An Exploration of the Experiences of Inter-racial Couples

Posted in Canada, Family/Parenting, Media Archive, Social Science on 2011-01-23 20:55Z by Steven

An Exploration of the Experiences of Inter-racial Couples

Canadian Journal of Family and Youth (Le Journal Canadien de Famille et de la Jeunesse)
Volume 1, Number 2 (2008)
pages 75-111
ISSN: 1718-9748

Temitope Oriola
Department of Sociology
University of Alberta, Alberta, Canada

This study utilizes in-depth interviews of five interracial heterosexual couples to explore how couples live, and re/de/construct their everyday lives within a multiethnic society. I examine how couples experience public spaces, negotiate their identities, raise biracial children and confront cultural differences. The study also investigates the process of acceptance of partners by couples’ respective families and the media representation of interracial relationships. This paper demonstrates that minority families are more likely to raise strong objections or resistance to their children marrying Whites. Another major finding of this study is that subjects experience gradual shifts in their identities and changes in their worldviews as a result of their relationships with their spouses regardless of whether they adopt a ‘colourblind’ or ‘colour-conscious’ approach. Subjects’ narratives are also laced with intermingling discourse of race and culture.

Introduction

More than most concepts, ‘race’ and its concomitant outcomes like racism, racialization and racial profiling have been subjects of intense debate by the academia and laity. Amid widespread issues of marginalization and inequality, it is easy to dismiss the ties that bind some members of the various groups—dominant or dominated—together. One of these is interracial intimacy like common-law heterosexual unions and marriages. Why do some individuals in spite of the ‘one drop of blood’ rule, widespread stereotypes, social (mis)construction of the Other, potential loss of privilege and historically entrenched and societally enforced boundaries cross the colour line when it comes to love and/or marriage? How do interracial couples negotiate their way in public spaces and raise biracial kids? What influence does their relationship have on their worldview and identities? How does society encompassing significant others like family, friends, neighbours, and the sea of unknown faces they encounter daily relate with them? How do interracial couples assess the representation of interracial unions on Canadian television? These are the questions this study attempted to explore through in-depth interviews conducted with five interracial couples in Canada between February and March, 2008.

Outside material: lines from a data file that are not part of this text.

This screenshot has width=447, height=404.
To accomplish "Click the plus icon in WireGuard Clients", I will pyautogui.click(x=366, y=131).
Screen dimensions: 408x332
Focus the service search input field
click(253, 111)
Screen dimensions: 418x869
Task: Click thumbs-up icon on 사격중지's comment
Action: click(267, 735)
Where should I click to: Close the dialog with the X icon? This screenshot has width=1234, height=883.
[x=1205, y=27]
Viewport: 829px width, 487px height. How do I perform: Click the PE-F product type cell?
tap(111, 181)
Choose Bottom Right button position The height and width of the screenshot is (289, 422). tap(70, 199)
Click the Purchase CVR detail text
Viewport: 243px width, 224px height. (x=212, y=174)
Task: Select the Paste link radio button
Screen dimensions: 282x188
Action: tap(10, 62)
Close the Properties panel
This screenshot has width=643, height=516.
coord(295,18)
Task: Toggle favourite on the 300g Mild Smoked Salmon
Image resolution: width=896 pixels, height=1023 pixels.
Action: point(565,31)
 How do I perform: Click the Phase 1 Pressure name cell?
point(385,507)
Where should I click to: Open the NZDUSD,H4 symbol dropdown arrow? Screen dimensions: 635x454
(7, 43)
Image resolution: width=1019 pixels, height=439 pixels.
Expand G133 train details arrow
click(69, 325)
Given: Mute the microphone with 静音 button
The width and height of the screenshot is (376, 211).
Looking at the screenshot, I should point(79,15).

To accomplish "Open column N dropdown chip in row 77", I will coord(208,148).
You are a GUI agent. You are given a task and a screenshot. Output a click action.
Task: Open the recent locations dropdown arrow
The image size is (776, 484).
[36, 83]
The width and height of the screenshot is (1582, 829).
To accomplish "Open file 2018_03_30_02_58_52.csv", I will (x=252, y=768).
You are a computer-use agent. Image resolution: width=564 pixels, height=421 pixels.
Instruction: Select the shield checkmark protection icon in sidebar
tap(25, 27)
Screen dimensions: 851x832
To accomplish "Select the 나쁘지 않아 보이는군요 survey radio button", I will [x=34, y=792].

Integration and Social Construction of Interracial Unions

Most studies done on interracial unions are American or British in origin, even though Canada, compared to the United States, has a higher proportion of interracial couples (Milan and Hamm, 2004). There are, however, some Canadian studies on the unease over mixed race offspring from heterosexual relations between First Nations’ women and White men in British Colombia by Mawani (2002) and the experiences of White women involved with Black men by Deliovsky (2002). From issues such as the media representations of interracial relationships as aberration, events and/or spectacles Perry and Sutton, 2006) to the contestedness of the identity of children of interracial ouples (Barn and Harman, 2006), to why young, upwardly mobile and career-driven lack men ostensibly prefer White women regardless of class (Craig-Henderson, 2006) to short (melo-dramatic) autobiographical accounts of interracially-involved young eople (Alderman, 2007) to the making of ‘multiracials’ and the problematic of the intersticial space of mixedness (DaCosta, 2007), to the ironic and paradoxical contradiction of ‘talking Black, sleeping White’ among some activists in post-bellum United States (Romano, 2003); interracial relationships have come to stay as evidenced in the ‘proliferation’ of those called a myriad of names like ‘coloured’, ‘mulattoes,’ ‘halfcaste’ and ‘mixed race’ (Barn and Harman, 2006: 1314) but are still largely seen as problematic. There is an urgent need to fill the intriguing lacuna in the Canadian literature on the experiences of interracial couples…

…Data Analysis—Interviews

In this section, findings from the interviews with all five couples are presented under thematic issues. These include reaction of subjects’ families to their choice of spouses, experiences in public spaces, shifts in identities and changes in the worldview of subjects, concerns about the identities of their biracial children, experiences in public spaces and media representation. The results show how divergent subjects’ experiences were when they introduced their partners to their families, how they began to learn, adopt and adapt to otherwise ‘alien’ cultures, and what impact these have had on their identities. The results indicate that except in one case, minority families are generally reluctant to accept their children’s White partners. Subjects also opine that the medium of television and movies seldom cast couples that look like them preferring to depict more ‘conventional’ couples…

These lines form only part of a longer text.